Wireless@SGx for Fedora and Linux users

Eight years ago, I wrote about the use of Wireless@SGx being less than optimal.

I must acknowledge that there has been efforts to improve the access (and speeds) to the extent that earlier this week, I was able to use a wireless@sgx hotspot to be on two conference calls using bluejeans.com and zoom.info. It worked very well that for the two hours I was on, there was hardly an issue.

I tweeted about this and kudos must be sent to those who have laboured to make this work well.

The one thing I would want the Wireless@SG people to do is to provide a full(er) set of instructions for access including Linux environments (Android is Linux after all).

I am including a part of my 2010 post here for the configuration aspects (on a Fedora desktop):

The information is trivial. This is all you need to do:

	- Network SSID: Wireless@SGx
	- Security: WPA Enterprise
	- EAP Type: PEAP
	- Sub Type: PEAPv0/MSCHAPv2

and then put in your Wireless@SG username@domain and password. I could not remember my iCell id (I have not used it for a long time) so I created a new one – sgatwireless@icellwireless.net.
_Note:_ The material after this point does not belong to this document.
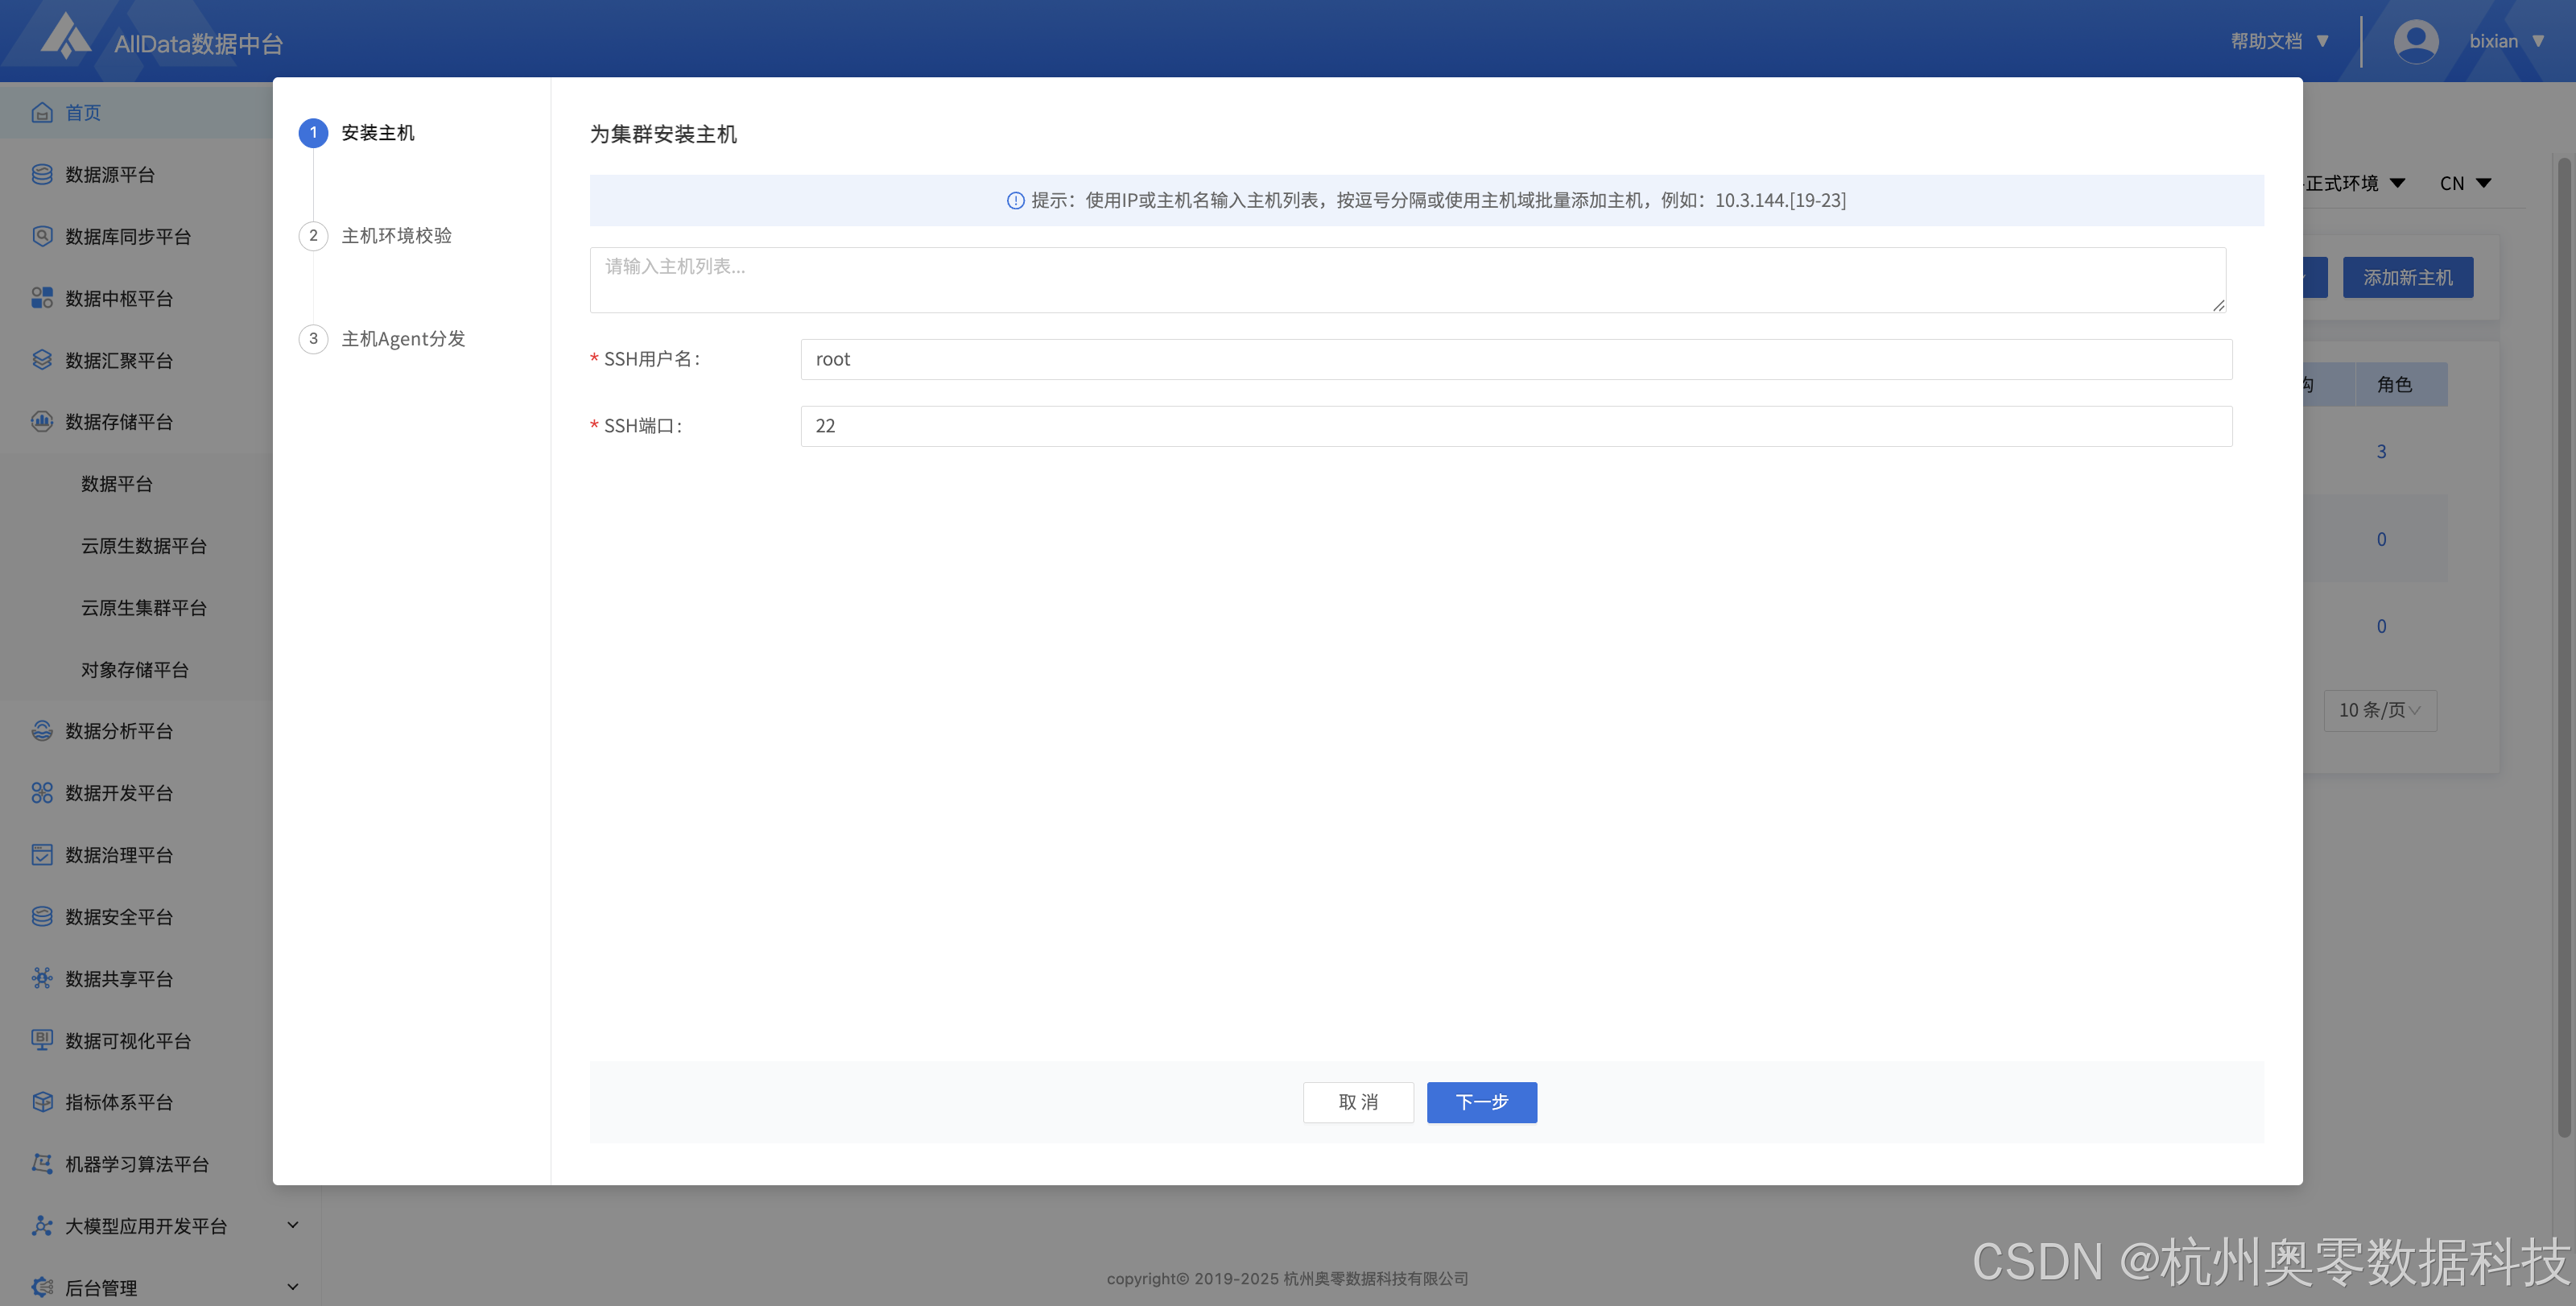Image resolution: width=2576 pixels, height=1306 pixels.
Task: Click the 机器学习算法平台 sidebar icon
Action: click(x=41, y=1164)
They needed me to provide my cellphone number to SMS the password. Why do they not provide a web site to retrieve the password?

Now from the info above, you can set this up on a Fedora machine (would be the same for Red Hat Enterprise Linux, Ubuntu, SuSE etc) as well as any other modern operating system.

I had to recreate a new ID (it appears that iCell is no longer a provider) and apart from that, everything else is the same.

Thank you for using our tax dollars well, IMDA.


      • I checked with Singtel and M1, they don’t provide username and password (at least not anymore). I’m quite curious how you are able to generate this. So at the current moment, I’m just connected to the manual wireless@sg with mobile and OTP.

        You mentioned sign up? Is that like signing up for a new line to get this username and password?

  1. Now I am confused. I don’t recall when or how I got the username/password. It could have been what I already had. Aren’t there other providers? I am actually NOT using their app because I log in from my Fedora/RHEL machines as well, which does mean that I need a username/passwd.

  2. I don’t know about you, but I am having issues with Mozilla Firefox not being able to accept the ‘insecure’ certificate being issued by the captive portal, such that I am not able to proceed to add the exception and thus not being authenticated and therefore granted Internet connectivity. How did you get Mozilla Firefox to accept the certifcate? Unless, using a different browser works?

    • Fadhil – You might want to flag that as an issue to IMDA/Wireless@SG because there should not be an insecure certificate. But before that, do check that you are not connecting via some MITM AP.

  3. Hi, I’m not too familiar with Linux, but in Mint 19, it asks for a certificate when creating the network connection.

  4. Thanks. I have looked there, but still not able to get connected.
    Network connection screenshot:
    As a Singtel mobile user, is my username supposed to end with @stm or @singtel.

  5. Hi there, I’ve been trying to get Wireless@SGx working on Linux as well, and found that if you don’t have an existing username/password, you need to use the Wireless@SG app to generate credentials for you. Unfortunately the app is not available for Linux. I went ahead to reverse engineer the app, and wrote an article about it here: https://medium.com/@zerotypic/making-wireless-sgx-work-on-linux-92216c66fdb7

    I also wrote a Python program that replicates the registration functionality of the Wireless@SG app, which you can use to generate your own set of credentials: https://medium.com/@zerotypic/making-wireless-sgx-work-on-linux-92216c66fdb7

    Hope this is useful to somebody!